:: Problem requirements ::
In the listing below, every entry should be duplicated exactly.

:: Supplied entries ::
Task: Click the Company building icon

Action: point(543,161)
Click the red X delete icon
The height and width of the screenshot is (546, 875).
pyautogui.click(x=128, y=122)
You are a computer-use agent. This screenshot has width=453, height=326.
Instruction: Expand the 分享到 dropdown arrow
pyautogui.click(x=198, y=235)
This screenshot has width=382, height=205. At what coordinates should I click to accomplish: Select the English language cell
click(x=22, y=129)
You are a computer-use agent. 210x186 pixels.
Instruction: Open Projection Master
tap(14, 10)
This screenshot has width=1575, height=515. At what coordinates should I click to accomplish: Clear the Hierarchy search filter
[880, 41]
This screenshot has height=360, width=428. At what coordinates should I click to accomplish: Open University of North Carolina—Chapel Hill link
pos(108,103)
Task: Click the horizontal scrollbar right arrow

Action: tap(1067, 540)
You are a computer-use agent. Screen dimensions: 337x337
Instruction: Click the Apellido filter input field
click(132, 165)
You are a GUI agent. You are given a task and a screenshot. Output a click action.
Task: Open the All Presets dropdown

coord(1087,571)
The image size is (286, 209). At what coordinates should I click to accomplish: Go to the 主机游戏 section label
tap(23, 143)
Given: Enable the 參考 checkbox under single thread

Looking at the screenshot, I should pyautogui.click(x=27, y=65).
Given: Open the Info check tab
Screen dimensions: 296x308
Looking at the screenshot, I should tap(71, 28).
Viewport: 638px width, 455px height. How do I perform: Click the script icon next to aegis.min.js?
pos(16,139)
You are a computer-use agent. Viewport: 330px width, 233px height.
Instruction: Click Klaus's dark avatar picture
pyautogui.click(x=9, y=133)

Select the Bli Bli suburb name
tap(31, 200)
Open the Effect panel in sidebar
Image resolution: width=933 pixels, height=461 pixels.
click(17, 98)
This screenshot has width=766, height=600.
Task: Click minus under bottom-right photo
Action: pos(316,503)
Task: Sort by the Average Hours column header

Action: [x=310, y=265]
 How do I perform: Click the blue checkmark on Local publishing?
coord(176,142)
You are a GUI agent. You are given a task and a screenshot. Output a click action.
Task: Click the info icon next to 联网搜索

:: Solution for this exercise ::
Task: Click the Company building icon

Action: point(543,161)
Click the red X delete icon
The height and width of the screenshot is (546, 875).
pyautogui.click(x=128, y=122)
You are a computer-use agent. This screenshot has width=453, height=326.
Instruction: Expand the 分享到 dropdown arrow
pyautogui.click(x=198, y=235)
This screenshot has width=382, height=205. At what coordinates should I click to accomplish: Select the English language cell
click(x=22, y=129)
You are a computer-use agent. 210x186 pixels.
Instruction: Open Projection Master
tap(14, 10)
This screenshot has width=1575, height=515. At what coordinates should I click to accomplish: Clear the Hierarchy search filter
[880, 41]
This screenshot has height=360, width=428. At what coordinates should I click to accomplish: Open University of North Carolina—Chapel Hill link
pos(108,103)
Task: Click the horizontal scrollbar right arrow

Action: tap(1067, 540)
You are a computer-use agent. Screen dimensions: 337x337
Instruction: Click the Apellido filter input field
click(132, 165)
You are a GUI agent. You are given a task and a screenshot. Output a click action.
Task: Open the All Presets dropdown

coord(1087,571)
The image size is (286, 209). At what coordinates should I click to accomplish: Go to the 主机游戏 section label
tap(23, 143)
Given: Enable the 參考 checkbox under single thread

Looking at the screenshot, I should pyautogui.click(x=27, y=65).
Given: Open the Info check tab
Screen dimensions: 296x308
Looking at the screenshot, I should tap(71, 28).
Viewport: 638px width, 455px height. How do I perform: Click the script icon next to aegis.min.js?
pos(16,139)
You are a computer-use agent. Viewport: 330px width, 233px height.
Instruction: Click Klaus's dark avatar picture
pyautogui.click(x=9, y=133)

Select the Bli Bli suburb name
tap(31, 200)
Open the Effect panel in sidebar
Image resolution: width=933 pixels, height=461 pixels.
click(17, 98)
This screenshot has width=766, height=600.
Task: Click minus under bottom-right photo
Action: pos(316,503)
Task: Sort by the Average Hours column header

Action: [x=310, y=265]
 How do I perform: Click the blue checkmark on Local publishing?
coord(176,142)
You are a GUI agent. You are given a task and a screenshot. Output a click action.
Task: Click the info icon next to 联网搜索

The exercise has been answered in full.